Ideas of the future regime are beginning to take shape. The Chair of the working group on the future regime under the Climate Change Convention (AWG-LCA) compiled and summarised the views by parties and observers into a comprehensive document. He was given the mandate to develop this document, on the basis of further input from parties, into a draft negotiating text in spring 2009. Under the Kyoto Protocol, discussions focused on defining and achieving future emission reduction targets.

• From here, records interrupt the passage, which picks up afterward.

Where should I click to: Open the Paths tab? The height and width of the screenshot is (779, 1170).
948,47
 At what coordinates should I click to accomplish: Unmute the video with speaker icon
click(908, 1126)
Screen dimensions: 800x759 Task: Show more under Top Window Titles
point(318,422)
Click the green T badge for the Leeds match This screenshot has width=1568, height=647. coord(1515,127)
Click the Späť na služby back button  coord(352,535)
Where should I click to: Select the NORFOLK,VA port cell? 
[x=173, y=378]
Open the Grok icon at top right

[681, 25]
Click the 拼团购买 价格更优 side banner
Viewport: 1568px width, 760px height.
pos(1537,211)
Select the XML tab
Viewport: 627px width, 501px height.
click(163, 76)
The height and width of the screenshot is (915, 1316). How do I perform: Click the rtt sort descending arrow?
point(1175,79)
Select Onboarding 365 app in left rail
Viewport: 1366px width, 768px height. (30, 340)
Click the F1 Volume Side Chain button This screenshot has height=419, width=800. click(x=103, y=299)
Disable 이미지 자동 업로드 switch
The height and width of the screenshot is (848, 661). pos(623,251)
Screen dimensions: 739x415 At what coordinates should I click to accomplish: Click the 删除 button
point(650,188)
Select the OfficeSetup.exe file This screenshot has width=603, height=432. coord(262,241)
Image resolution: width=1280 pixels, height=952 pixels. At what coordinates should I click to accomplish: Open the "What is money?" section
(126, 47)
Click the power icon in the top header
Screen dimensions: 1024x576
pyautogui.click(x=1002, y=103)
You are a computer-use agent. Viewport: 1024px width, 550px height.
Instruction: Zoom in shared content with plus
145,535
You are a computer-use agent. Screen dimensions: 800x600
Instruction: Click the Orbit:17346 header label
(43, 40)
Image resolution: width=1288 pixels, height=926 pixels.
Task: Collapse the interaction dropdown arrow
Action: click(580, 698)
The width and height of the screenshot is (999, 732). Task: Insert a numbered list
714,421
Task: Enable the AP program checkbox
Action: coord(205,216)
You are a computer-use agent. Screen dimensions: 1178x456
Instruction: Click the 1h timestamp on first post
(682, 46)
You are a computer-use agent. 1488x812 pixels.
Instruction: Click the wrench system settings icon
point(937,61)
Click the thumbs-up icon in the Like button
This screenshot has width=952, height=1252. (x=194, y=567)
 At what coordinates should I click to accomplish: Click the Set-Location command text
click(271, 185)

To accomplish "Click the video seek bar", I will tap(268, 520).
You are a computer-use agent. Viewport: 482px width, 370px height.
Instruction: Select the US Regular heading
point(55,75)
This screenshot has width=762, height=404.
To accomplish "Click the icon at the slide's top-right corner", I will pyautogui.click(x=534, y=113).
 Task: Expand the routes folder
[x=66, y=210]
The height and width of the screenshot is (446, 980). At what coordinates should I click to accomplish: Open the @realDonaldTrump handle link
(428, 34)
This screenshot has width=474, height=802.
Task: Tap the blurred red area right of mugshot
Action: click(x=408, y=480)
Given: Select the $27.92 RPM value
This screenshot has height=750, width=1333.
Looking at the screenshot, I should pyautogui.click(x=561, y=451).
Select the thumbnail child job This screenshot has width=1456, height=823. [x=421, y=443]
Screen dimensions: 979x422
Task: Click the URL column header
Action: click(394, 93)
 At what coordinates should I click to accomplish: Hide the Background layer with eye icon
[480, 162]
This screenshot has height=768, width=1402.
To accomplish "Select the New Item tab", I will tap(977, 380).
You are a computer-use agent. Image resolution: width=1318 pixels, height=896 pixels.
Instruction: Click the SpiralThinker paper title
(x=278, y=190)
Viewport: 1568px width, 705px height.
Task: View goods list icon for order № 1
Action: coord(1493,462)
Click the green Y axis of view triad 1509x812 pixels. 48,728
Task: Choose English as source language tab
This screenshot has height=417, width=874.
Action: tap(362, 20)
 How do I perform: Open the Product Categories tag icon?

One of the main outcomes was a decision on the Adaptation Fund, adopted in the final night. The conference adopted a series of arrangements in order to enable the Fund to become operational and start funding projects in 2009. The Fund is an innovative mechanism as it is mainly financed through a share of proceeds from projects under the clean development mechanism. Besides the Adaptation Fund, the most controversial issue was whether the share of proceeds should be extended to include the other flexible mechanisms under the Kyoto Protocol, joint implementation and emissions trading. No agreement was reached on this issue.
Besides the official agenda, there were two important issues frequently discussed at the conference: The EU's climate and energy package as a yardstick of EU leadership; and the expectations of the new US administration under Barack Obama.